При первых же словах песни пилот замер и слушал не дыша.

Да и вся палата слушала, затаив дыхание. На середине песни майор заплакал, по его лицу текли крупные слезы, но он не обращал на это никакого внимания и был весь там, в бою.

Но вот отзвучал последний аккорд.

И тут пилот очнулся.

— Парень, скажи прямо, ведь это ты сочинил? Не слышал я такой песни никогда. Вот, как ты так смог, ведь это прямо про моего друга, как будто он здесь был!

Вовка смущенно сказал:

— Да нет, точно не я, где мне такие песни сочинять.

— Лады, — решительно сказал майор, — мне другую гитару найдут, а за эту песню вот тебе подарок, гитара твоя! Вот только слова песни запиши мне, пожалуйста, — добавил он.

— Слушай, Володя, может, что еще споешь, неплохо получается у тебя, — попросил Николай Петрович, — я хоть в разведке был, но все равно за душу взяло.

«Ага, сейчас я вам весь репертуар Владимира Семеновича выложу, — подумал Вовка, — вот уж дудки, и так палюсь по полной программе».

— Да я про войну больше не знаю новых песен. И вообще у нас вечером больше уркаганские песни пели. Вот тех кучу знаю, — признался он.

Летчик поморщился.

— После этой песни об урках петь преступление.

— Ну отчего же, — вступился за Вовку Николай Петрович, — есть у них жизненные песни. Сам, небось, знаешь, от сумы да от тюрьмы не зарекайся.

— Это да, — задумчиво произнес инвалид, почесывая плохо заживший шрам на бедре, — тут дело такое.

Вовка тронул гитарные струны и тихо начал:

Как посадишь рассаду, так и манит она. Так и годы уходят в туман. И любви мое сердце не знает, сколько пролито слез — океан.
Все мои расчудесные годы отобрала старуха тюрьма, у меня нет любви средь природы, счастья нет у меня впереди…

Когда он закончил длинную тоскливую песню, все сидели задумавшись.

— Ну ладно, сейчас напоследок спою вам песню Клавдии Ивановны Шульженко, — сообщил Вовка и вновь запел уже осипшим голосом:

Майскими короткими ночами, Отгремев, закончились бои…

Когда он закончил, то почти не мог говорить.

— Ты, внучок, водицы испей, — неожиданно ласково предложил дед, — или лучше иди-ка сюда, мне вечор из дому кваску самодельного принесли, тебе в самый раз выпить будет.
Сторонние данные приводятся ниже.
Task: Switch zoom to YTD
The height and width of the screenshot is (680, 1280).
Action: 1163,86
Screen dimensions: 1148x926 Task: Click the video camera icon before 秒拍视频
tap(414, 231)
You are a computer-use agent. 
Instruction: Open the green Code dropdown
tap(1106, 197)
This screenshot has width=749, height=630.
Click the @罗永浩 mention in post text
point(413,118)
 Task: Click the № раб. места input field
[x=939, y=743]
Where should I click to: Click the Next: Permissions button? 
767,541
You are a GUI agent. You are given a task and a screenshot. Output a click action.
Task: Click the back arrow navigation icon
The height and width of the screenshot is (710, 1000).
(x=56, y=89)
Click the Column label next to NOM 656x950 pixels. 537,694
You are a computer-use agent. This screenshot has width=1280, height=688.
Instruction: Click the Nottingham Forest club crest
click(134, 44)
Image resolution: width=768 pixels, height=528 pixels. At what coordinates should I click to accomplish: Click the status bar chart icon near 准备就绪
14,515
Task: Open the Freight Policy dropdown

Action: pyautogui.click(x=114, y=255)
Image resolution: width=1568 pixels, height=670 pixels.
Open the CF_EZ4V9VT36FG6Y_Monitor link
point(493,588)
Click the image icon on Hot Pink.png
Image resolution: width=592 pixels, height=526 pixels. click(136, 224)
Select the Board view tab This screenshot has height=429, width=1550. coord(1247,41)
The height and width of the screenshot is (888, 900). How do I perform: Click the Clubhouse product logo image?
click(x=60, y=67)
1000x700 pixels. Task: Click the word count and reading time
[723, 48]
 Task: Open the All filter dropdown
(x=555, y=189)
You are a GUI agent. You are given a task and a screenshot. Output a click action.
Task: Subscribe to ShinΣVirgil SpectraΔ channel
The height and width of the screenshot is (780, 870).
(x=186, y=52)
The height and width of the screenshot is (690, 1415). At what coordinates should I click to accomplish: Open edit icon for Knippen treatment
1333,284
Голос-то, вишь, у тебя сейчас ломается, много петь нельзя, а то осипнешь на всю жизнь. А вы, молодежь, — обратился он к остальным, — не насилуйте парня, совсем из-за вас голос сорвет.

Следующим днем Вовка покидал больницу, доктора, как ни старались, ничего у него не нашли, анализы и рентген были в норме. Мишка уже с утра ожидал его на скамейке.

— Вовка, ты где гитару взял? — восторженно завопил он, увидев брата с гитарой за спиной и узелком, в который заботливый дед сложил половину того, что принесли ему из дома.

— Бери, — сказал он отказывающемуся парню, — у тебя растущий организм, надо много есть, а мне, сам видишь, даже больничной пайки много.

— Да не ломайся ты, как девка, — сказал летчик, — бери, пока дают.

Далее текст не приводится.